The proteomic toolbox for identification, quantification, and characterization of polyclonal antibodies

Abstract

SUMMARYRecent advances in proteomics and mass spectrometry facilitated the in-depth characterization of monoclonal antibodies and enabled innovative approaches for the quantification of polyclonal antibodies generated against numerous antigens. Human respiratory syncytial virus (RSV) is a contagious respiratory pathogen often manifested as a common cold infection in adults and more serious symptoms in infants and the elderly population. Here, we used a reference IgG1κ monoclonal antibody NISTmAb 8671 and its affinity interaction with an RSV fusion glycoprotein F as a model to develop the proteomic toolbox for identification, quantification, and characterization of polyclonal antibodies.
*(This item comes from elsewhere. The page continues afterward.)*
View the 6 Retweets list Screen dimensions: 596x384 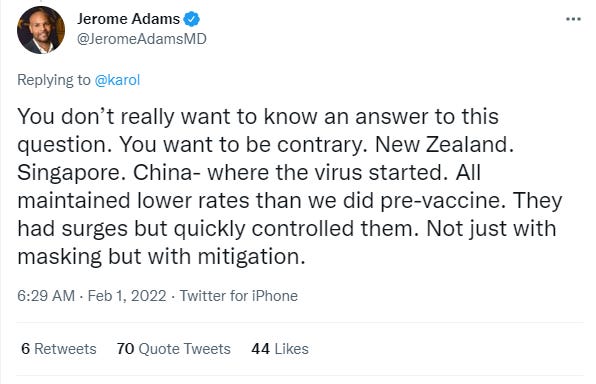point(59,349)
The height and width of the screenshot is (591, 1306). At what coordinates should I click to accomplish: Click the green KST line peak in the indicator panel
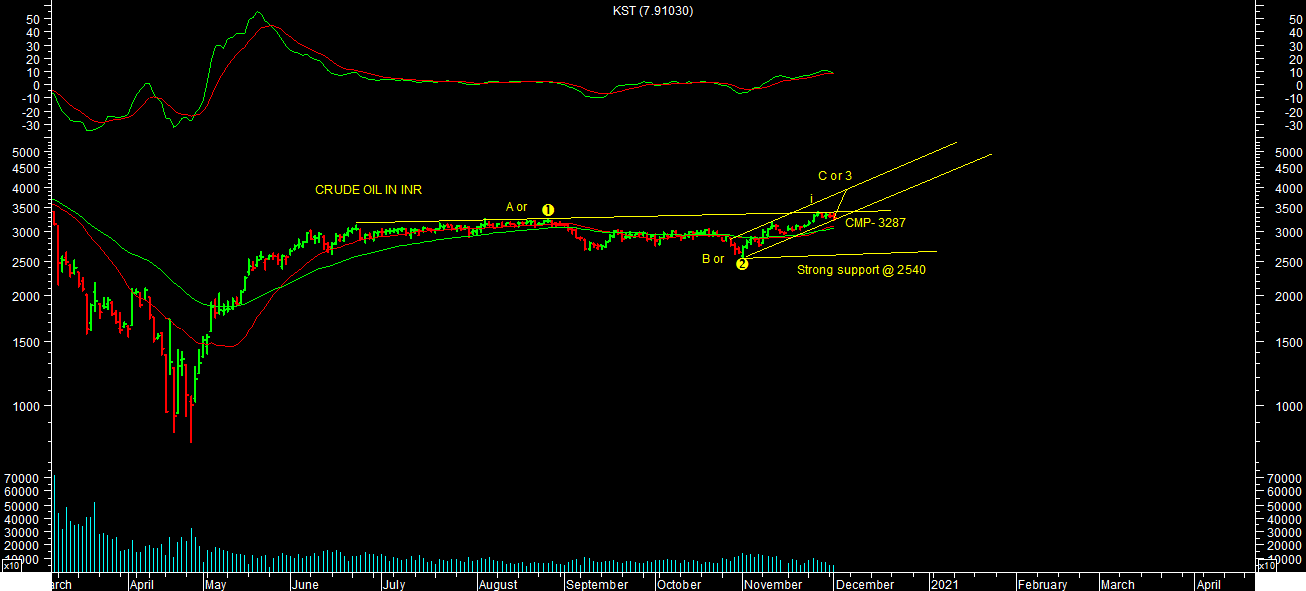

Our toolbox integrated a variety of proteomic and mass spectrometry approaches for accurate mass measurements of antibody fragments, antibody digestion with the complimentary proteases (trypsin, asparaginase, and proalanase), immunoaffinity enrichments, and bottom-up or middle-down proteomics. We measured absolute concentrations of anti-RSV antibody isotypes and subclasses in 69 serum samples of healthy individuals and revealed IgG1 (2,580 ng/mL), IgA1 (280 ng/mL), and IgM (180 ng/mL) as the most abundant isotypes. Interestingly, we also identified the presence of IgG2 (74 ng/ml), IgG4 (4.9 ng/mL) and IgA2 (5.5 ng/mL) antibodies. Interactome measurements detected the consistent co-precipitation of C1q complement complexes. Repertoire profiling of the variable regions of polyclonal antibodies revealed the frequent use of IGHV3 subgroup genes, while IGHV5-51 was the most abundant single gene of the anti-RSV polyclonal antibody response. The presented toolbox will facilitate the in-depth characterization of polyclonal antibodies and pave the way to quantitative approaches in serological studies and precision immunology.